The Police Internal Investigations Department announced that it would investigate the police officer who threw a stun grenade during a protest by anti-judicial reform activists in Tel Aviv yesterday (Wednesday).

A police complaint was filed after video emerged of the officer throwing the stun grenade into a crowd of demonstrators, allegedly against police regulations.

The officer was also filmed calling for officers on horseback to advance and violently shoving a demonstrator.

National Security Minister Itamar Ben-Gvir said that he would continue to support the officer despite the investigation.

"I fully support the officer who drove away anarchist rioters last night using a stun grenade. My policy is to give full support to the police who, unlike the Internal Investigations Department, do not sit in an air-conditioned room but are forced to deal with the anarchists, and if the Internal Investigations Department is acting for political reasons, then the time has come to change course," Ben-Gvir said.
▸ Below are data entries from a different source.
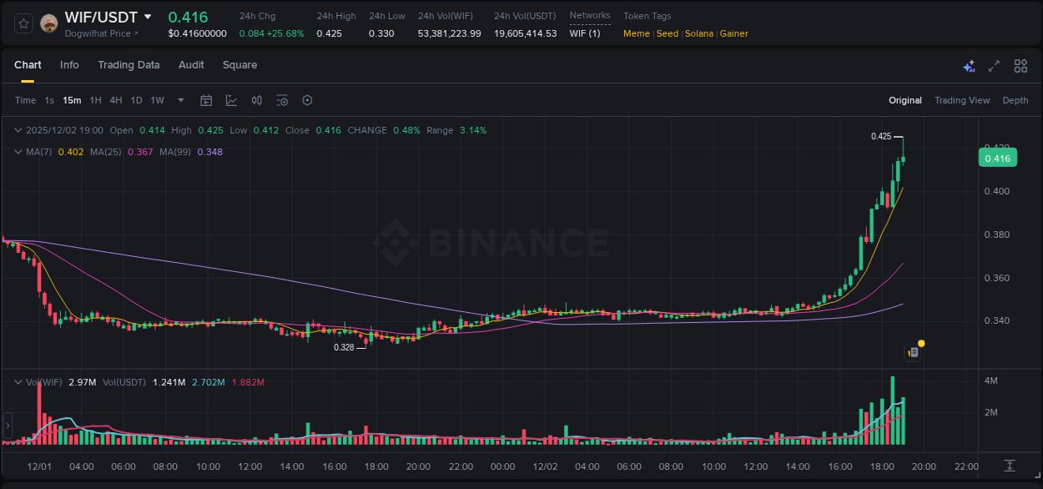The width and height of the screenshot is (1043, 489).
Task: Click the indicator list settings icon
Action: [282, 100]
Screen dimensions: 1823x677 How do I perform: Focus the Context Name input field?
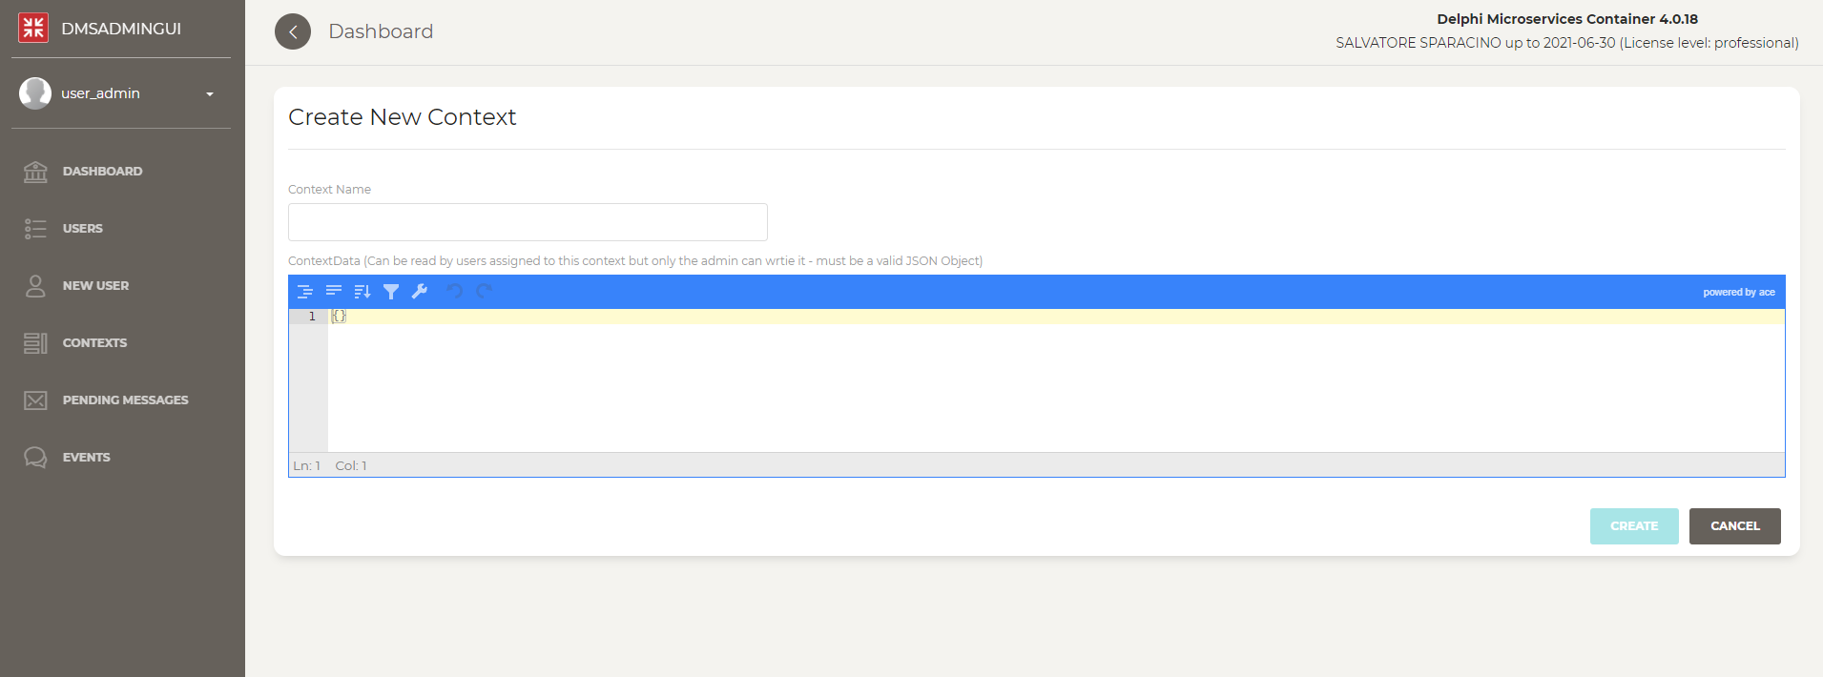[528, 222]

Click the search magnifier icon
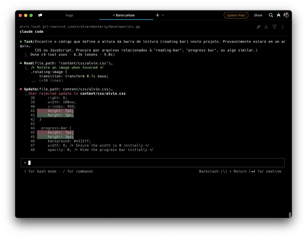coord(271,15)
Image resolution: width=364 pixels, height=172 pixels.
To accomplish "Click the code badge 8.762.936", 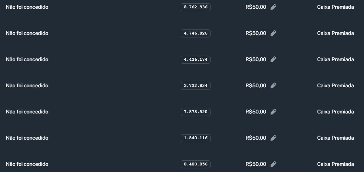I will [196, 7].
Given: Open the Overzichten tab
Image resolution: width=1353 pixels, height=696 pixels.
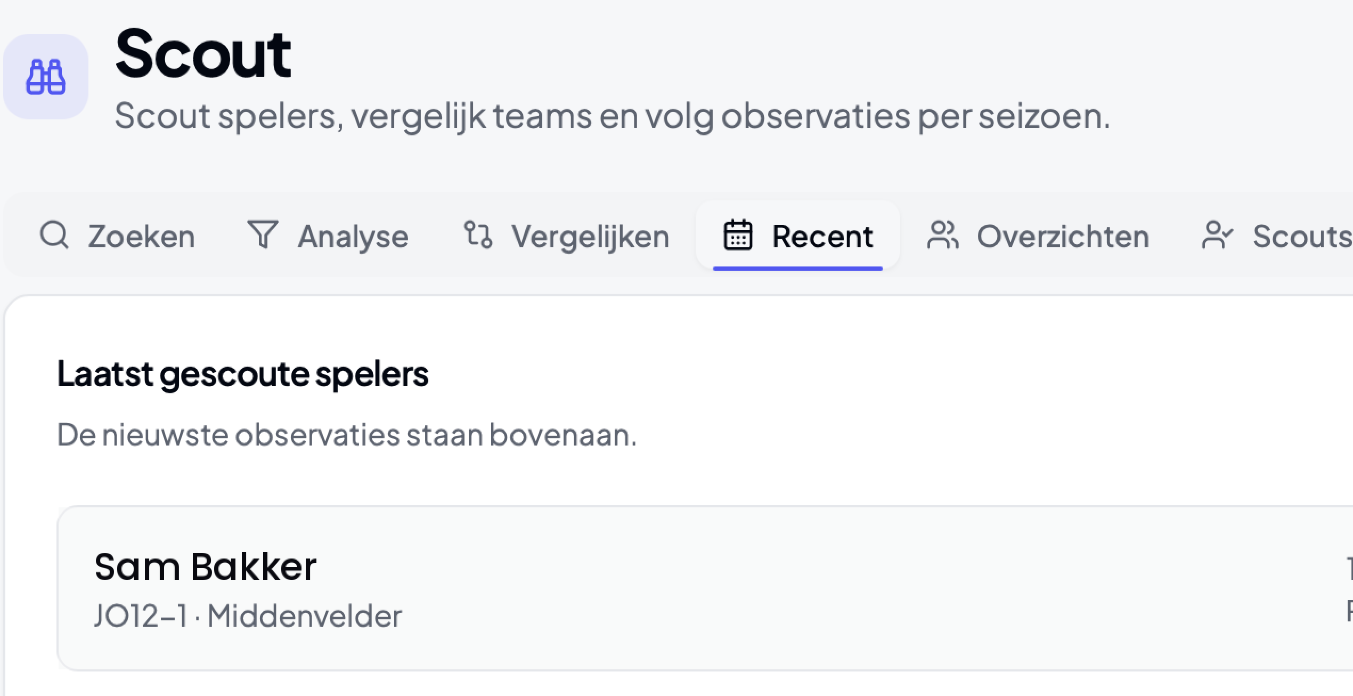Looking at the screenshot, I should coord(1038,236).
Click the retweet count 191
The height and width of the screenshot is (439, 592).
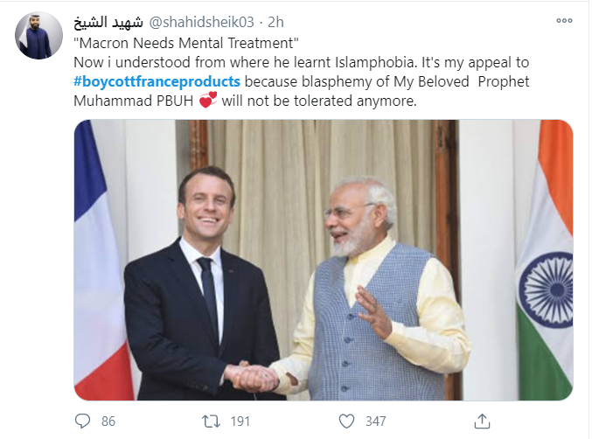click(240, 422)
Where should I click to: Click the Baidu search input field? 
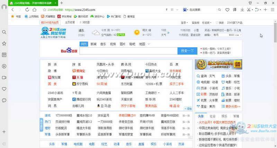[128, 51]
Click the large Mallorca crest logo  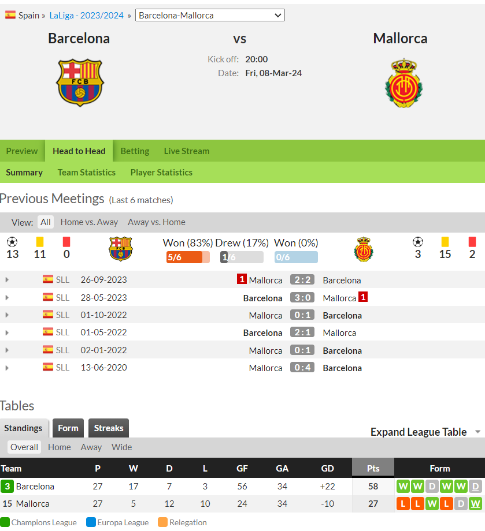coord(403,83)
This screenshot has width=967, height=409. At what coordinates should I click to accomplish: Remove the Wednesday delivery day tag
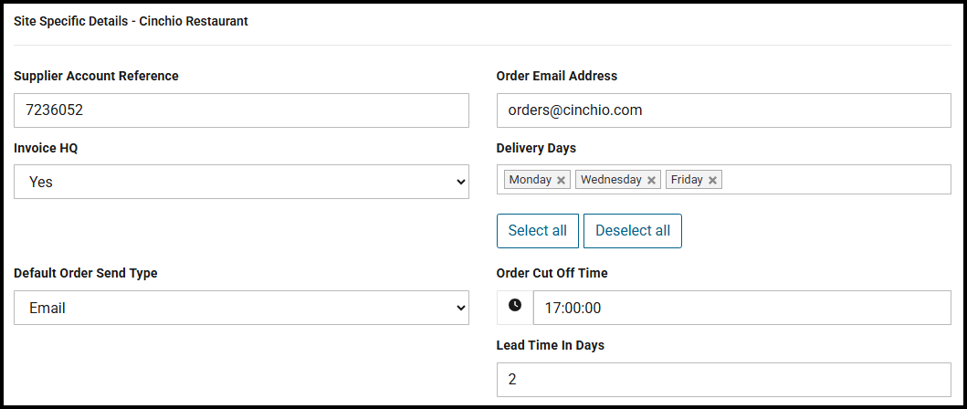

Police spokesman Eli Levy told Galai Tzahal (IDF Radio) that some demonstrators turned violent and injured nearly a dozen policemen.

"There are 11 police officers who were injured, two were taken to a hospital. They were injured by the brutal violence of demonstrators," Levy said.

"Yesterday I saw many demonstrations, most of them passed without incident, but the event in Tel Aviv was violent and brutal, sticks and metal bars were thrown, and there was a new phenomenon in which policemen are being bitten by protesters."

39 rioters were arrested and 11 people were injured when the anti-judicial reform protests in Tel Aviv turned violent on Wednesday.

Clashes broke out between protestors and police when hundreds of demonstrators broke through police barricades onto the Ayalon Highway early in the afternoon.

Police responded with stun grenades and mounted officers in an attempt to reopen the highway to traffic.